▶ Your instructions: Working from the records beneath this line, reproduce each one exactly.

▶ Entries provided:
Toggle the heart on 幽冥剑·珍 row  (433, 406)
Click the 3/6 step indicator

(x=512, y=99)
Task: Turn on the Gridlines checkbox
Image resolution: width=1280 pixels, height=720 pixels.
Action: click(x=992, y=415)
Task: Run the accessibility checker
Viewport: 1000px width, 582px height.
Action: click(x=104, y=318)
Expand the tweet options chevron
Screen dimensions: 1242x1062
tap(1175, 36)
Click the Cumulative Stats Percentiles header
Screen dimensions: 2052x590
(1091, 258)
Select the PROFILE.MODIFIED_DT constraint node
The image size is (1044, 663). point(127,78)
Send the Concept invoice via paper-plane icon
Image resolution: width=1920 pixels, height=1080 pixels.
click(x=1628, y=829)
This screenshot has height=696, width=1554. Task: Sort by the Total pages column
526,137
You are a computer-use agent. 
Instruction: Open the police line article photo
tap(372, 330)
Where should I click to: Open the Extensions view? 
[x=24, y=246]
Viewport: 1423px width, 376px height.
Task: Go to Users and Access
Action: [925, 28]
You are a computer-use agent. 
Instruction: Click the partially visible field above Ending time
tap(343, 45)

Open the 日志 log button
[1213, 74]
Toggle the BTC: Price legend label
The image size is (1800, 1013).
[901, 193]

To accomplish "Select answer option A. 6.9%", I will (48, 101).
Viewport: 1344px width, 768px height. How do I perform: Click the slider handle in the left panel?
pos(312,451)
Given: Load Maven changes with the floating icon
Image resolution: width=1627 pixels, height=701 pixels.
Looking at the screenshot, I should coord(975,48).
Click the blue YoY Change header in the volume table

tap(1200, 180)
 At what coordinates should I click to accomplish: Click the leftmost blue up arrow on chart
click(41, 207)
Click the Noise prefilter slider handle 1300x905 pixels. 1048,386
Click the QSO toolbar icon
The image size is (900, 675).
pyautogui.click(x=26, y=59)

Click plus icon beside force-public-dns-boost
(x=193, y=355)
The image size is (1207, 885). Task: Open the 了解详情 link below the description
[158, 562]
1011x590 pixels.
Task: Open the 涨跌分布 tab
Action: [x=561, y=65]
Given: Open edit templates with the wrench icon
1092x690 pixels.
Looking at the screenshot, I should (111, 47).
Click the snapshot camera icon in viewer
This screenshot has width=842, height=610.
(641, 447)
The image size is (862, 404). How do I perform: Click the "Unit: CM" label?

▶ Final answer:
Toggle the heart on 幽冥剑·珍 row  (433, 406)
Click the 3/6 step indicator

(x=512, y=99)
Task: Turn on the Gridlines checkbox
Image resolution: width=1280 pixels, height=720 pixels.
Action: click(x=992, y=415)
Task: Run the accessibility checker
Viewport: 1000px width, 582px height.
Action: click(x=104, y=318)
Expand the tweet options chevron
Screen dimensions: 1242x1062
tap(1175, 36)
Click the Cumulative Stats Percentiles header
Screen dimensions: 2052x590
(1091, 258)
Select the PROFILE.MODIFIED_DT constraint node
The image size is (1044, 663). point(127,78)
Send the Concept invoice via paper-plane icon
Image resolution: width=1920 pixels, height=1080 pixels.
click(x=1628, y=829)
This screenshot has height=696, width=1554. Task: Sort by the Total pages column
526,137
You are a computer-use agent. 
Instruction: Open the police line article photo
tap(372, 330)
Where should I click to: Open the Extensions view? 
[x=24, y=246]
Viewport: 1423px width, 376px height.
Task: Go to Users and Access
Action: [925, 28]
You are a computer-use agent. 
Instruction: Click the partially visible field above Ending time
tap(343, 45)

Open the 日志 log button
[1213, 74]
Toggle the BTC: Price legend label
The image size is (1800, 1013).
[901, 193]

To accomplish "Select answer option A. 6.9%", I will (48, 101).
Viewport: 1344px width, 768px height. How do I perform: Click the slider handle in the left panel?
pos(312,451)
Given: Load Maven changes with the floating icon
Image resolution: width=1627 pixels, height=701 pixels.
Looking at the screenshot, I should coord(975,48).
Click the blue YoY Change header in the volume table

tap(1200, 180)
 At what coordinates should I click to accomplish: Click the leftmost blue up arrow on chart
click(41, 207)
Click the Noise prefilter slider handle 1300x905 pixels. 1048,386
Click the QSO toolbar icon
The image size is (900, 675).
pyautogui.click(x=26, y=59)

Click plus icon beside force-public-dns-boost
(x=193, y=355)
The image size is (1207, 885). Task: Open the 了解详情 link below the description
[158, 562]
1011x590 pixels.
Task: Open the 涨跌分布 tab
Action: [x=561, y=65]
Given: Open edit templates with the wrench icon
1092x690 pixels.
Looking at the screenshot, I should (111, 47).
Click the snapshot camera icon in viewer
This screenshot has width=842, height=610.
(641, 447)
The image size is (862, 404). How do I perform: Click the "Unit: CM" label?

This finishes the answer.